TEXTAUSZUG:
• • •

Ableitung oder Herleitung

»Ich stehe beim Unterschied zwischen ableiten und herleiten ziemlich auf der Leitung.«

»Bei der Ableitung – modern sagt man gerne Top-down – wird beispielsweise vorausgesetzt, dass Menschen sterbliche Wesen sind. Nun betrachtet man Platon und Aristoteles. Stellt man fest, dass sie Menschen sind, müssen sie deren generelle Eigenschaften besitzen, also sterben. Vom Übergeordneten schließt man auf das Konkrete.

Bei der Herleitung – dem Bottom-up – nimmt man Fallbeispiele für Menschen, etwa Platon, Aristoteles sowie etliche andere. Stellt man fest, dass alle starben, schließt man von den Einzelfällen auf das Gemeinsame: Menschen sind sterbliche Wesen.«

»Also gehüpft wie gesprungen.«

»Bei diesem Beispiel scheint es so. Doch denke an die Behauptung, nachts wären alle Katzen grau. Gilt diese als wahr, etwa weil sie von einer Autorität stammt, kann man auf den Einzelfall schließen. Da Lucy und Leo Katzen sind, müssen sie nachts grau sein. Man gewinnt das Wissen mühelos durch logisches Folgern.

• • •

ZU ERLEDIGEN:
1. Beantworte kurz diese Fragen zum Text über Ableitung und Herleitung:
(a) Welche zwei Personen dienen als Beispiele für Menschen?
(b) Welcher englische Ausdruck steht im Text für die Herleitung?
(c) Wie heißen die beiden Katzen im Beispiel?
2. Schreib den Text über Ableitung und Herleitung nach seinem letzten Satz weiter.

• • •

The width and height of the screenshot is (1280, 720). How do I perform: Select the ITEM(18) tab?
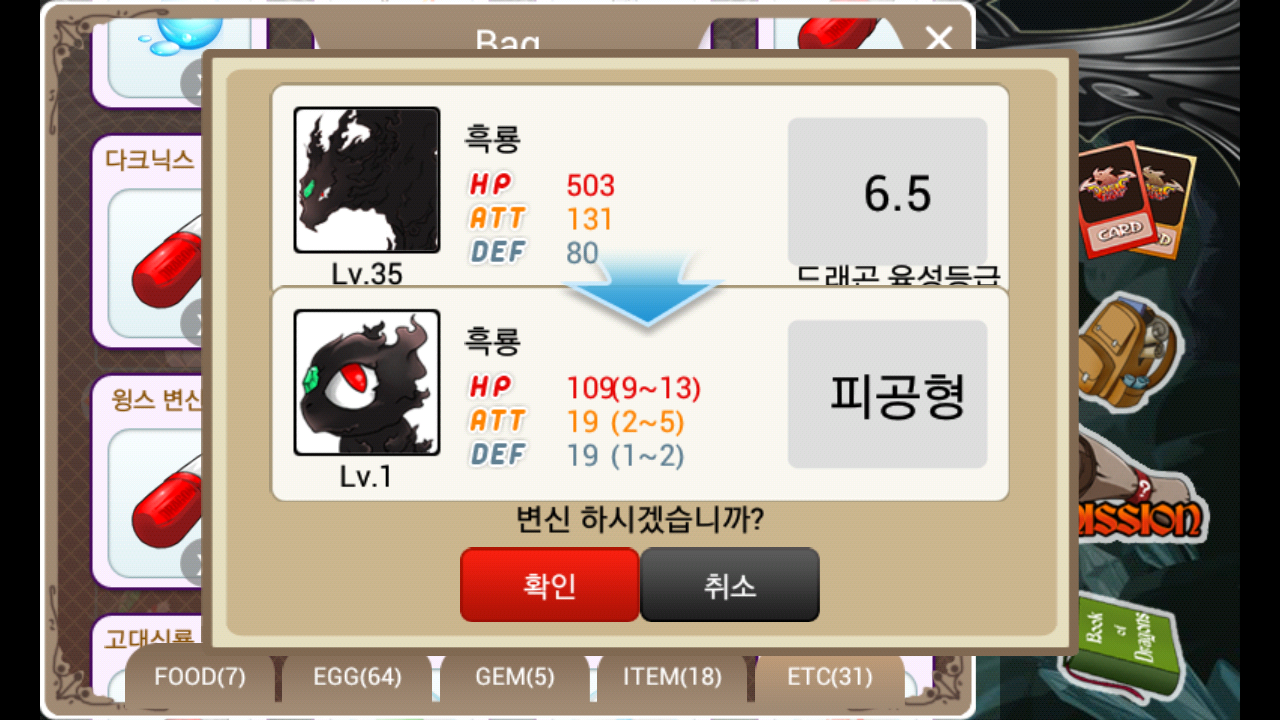point(673,677)
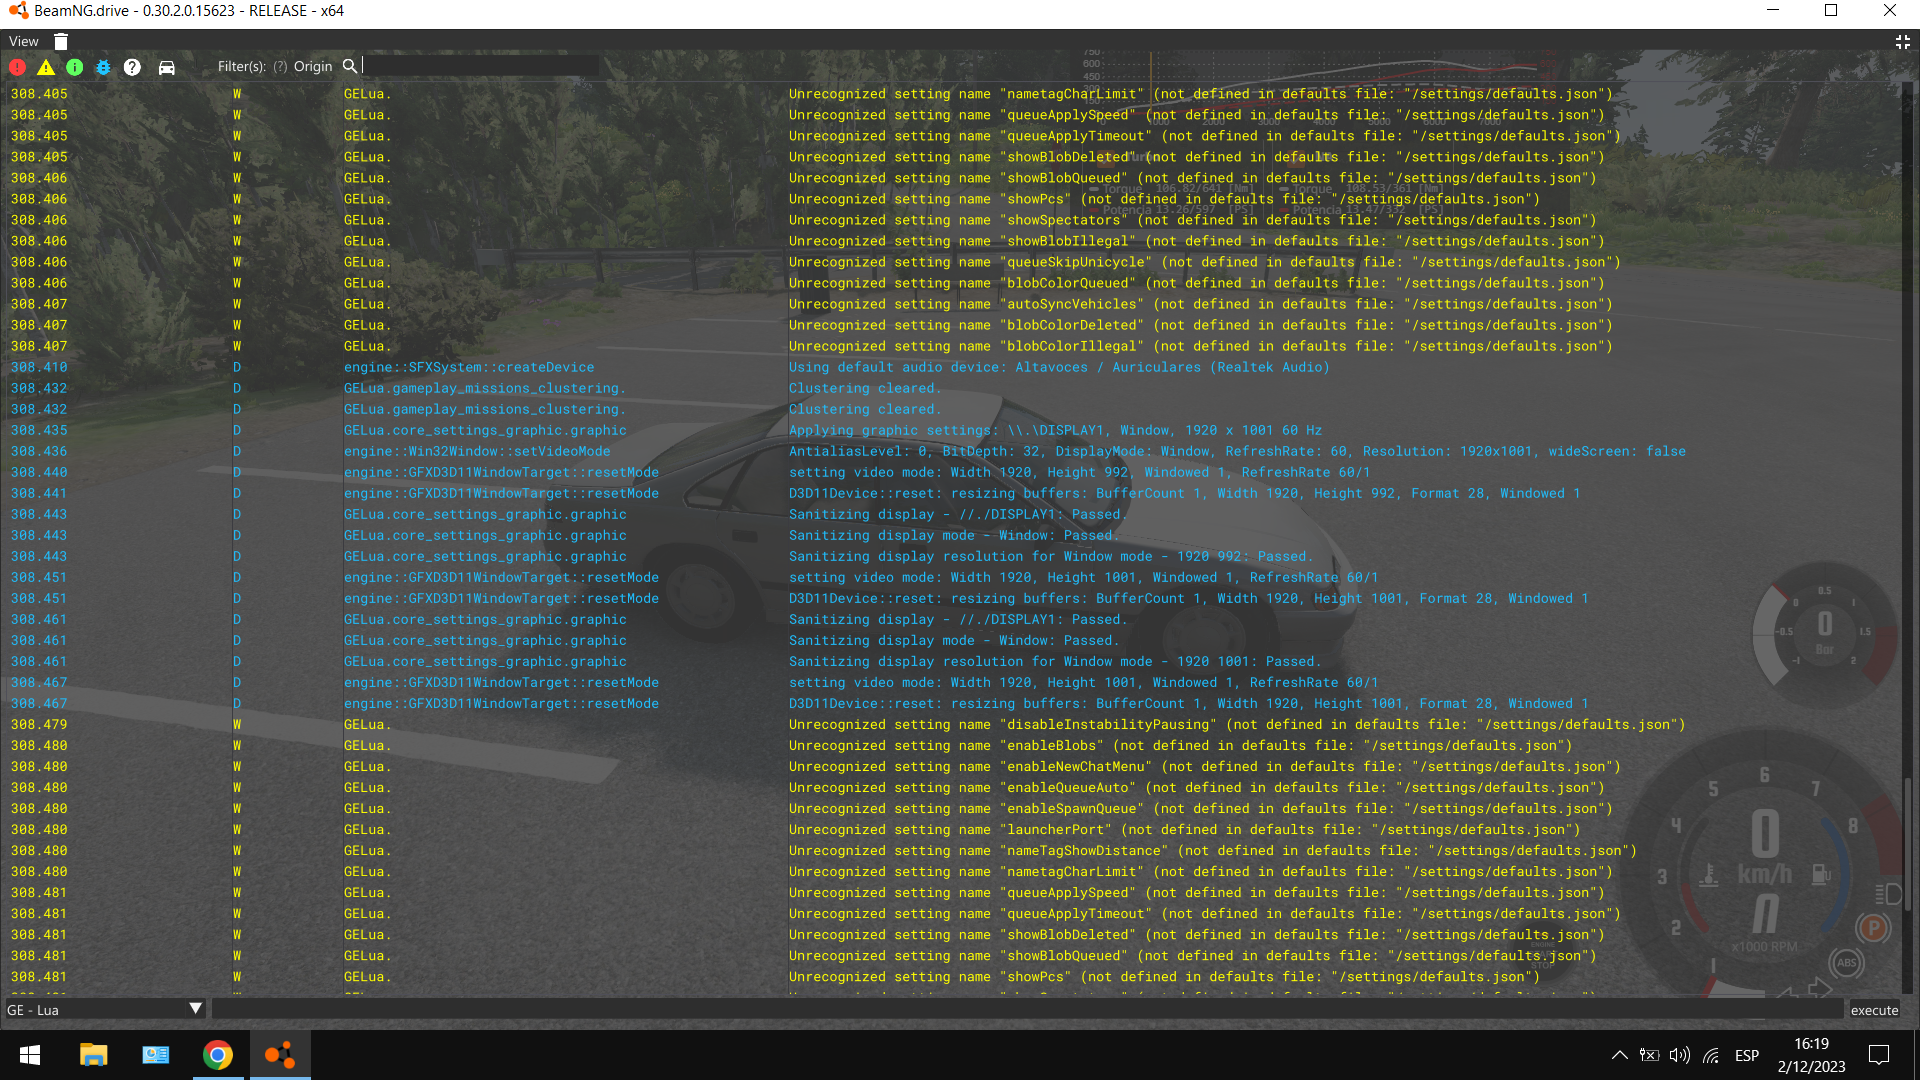1920x1080 pixels.
Task: Click the Origin filter label
Action: (313, 67)
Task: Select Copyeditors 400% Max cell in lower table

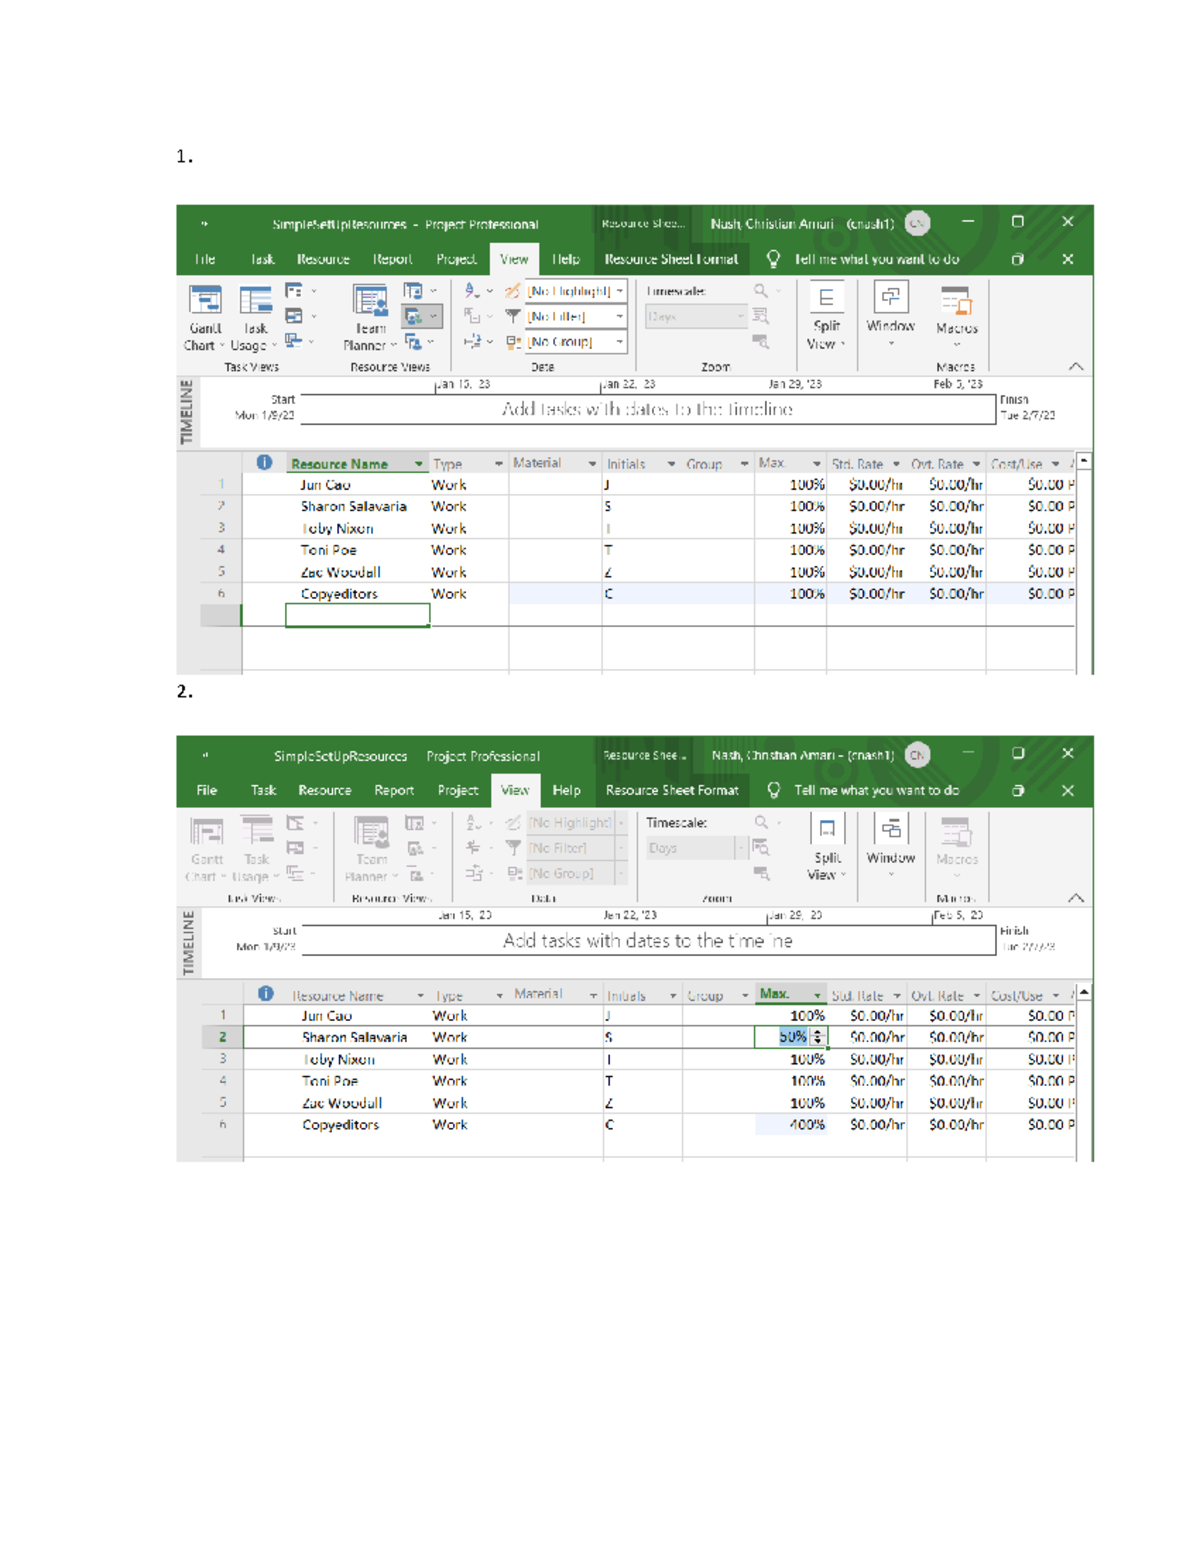Action: point(791,1125)
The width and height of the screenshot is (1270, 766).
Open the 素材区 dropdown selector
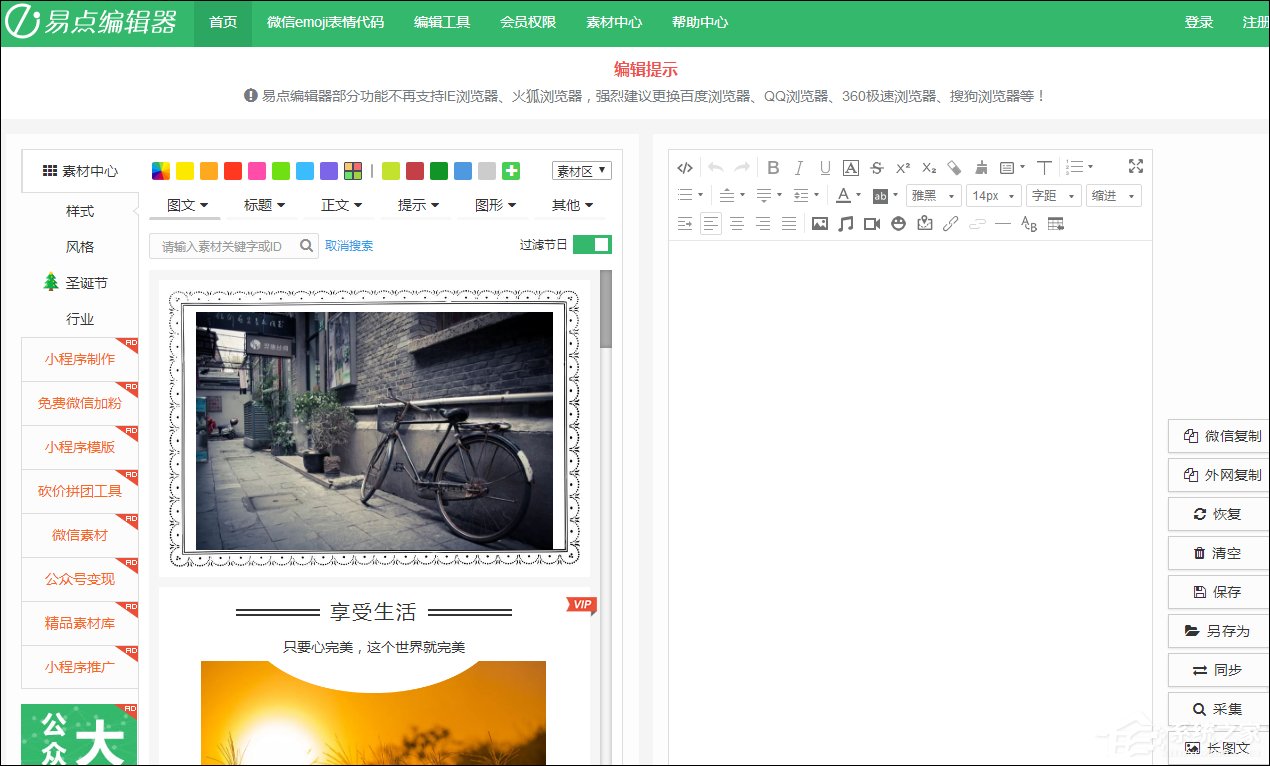click(581, 171)
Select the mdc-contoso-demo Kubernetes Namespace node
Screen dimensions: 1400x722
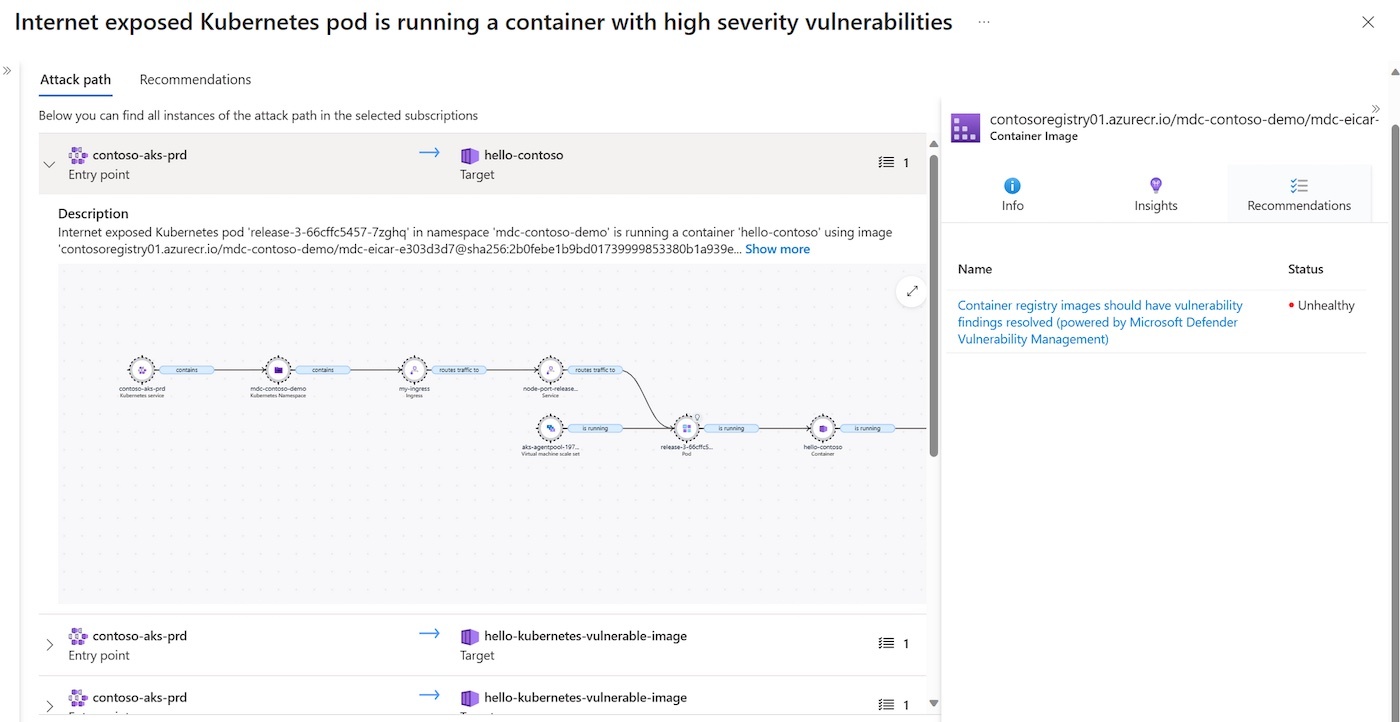pyautogui.click(x=278, y=370)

• • •

ALS ANTWORT:
1.
(a) Platon und Aristoteles
(b) Bottom-up
(c) Lucy und Leo

2.
Beim Weg der Herleitung betrachtet man die Beispiele Lucy und Leo im Tageslicht. Man stellt fest, dass das erste Untersuchungsobjekt rötlich gestreift ist, das zweite schwarz. Also wechseln zumindest diese zwei Katzen nachts die Farbe, oder sie sind nur scheinbar nachts grau. Das aber kann man durch nächtliche Beobachtung im Lichte einer Laterne prüfen. Man gewinnt Wissen durch Erfahrung.«

»Dann ist dieser Weg der bessere!«

»Er hat auch seine Schwächen. Denn zur Absicherung bedarf es vieler Beispiele. Man muss hohen Aufwand treiben. Was für Platon und Aristoteles gilt, könnte auf Methusalem nicht zutreffen. Stirbt der nicht, so reicht diese eine Ausnahme als Gegenbeweis. Da man nicht jeden Einzelfall analysieren kann, sind Schlussfolgerungen nur mehr oder minder wahrscheinlich.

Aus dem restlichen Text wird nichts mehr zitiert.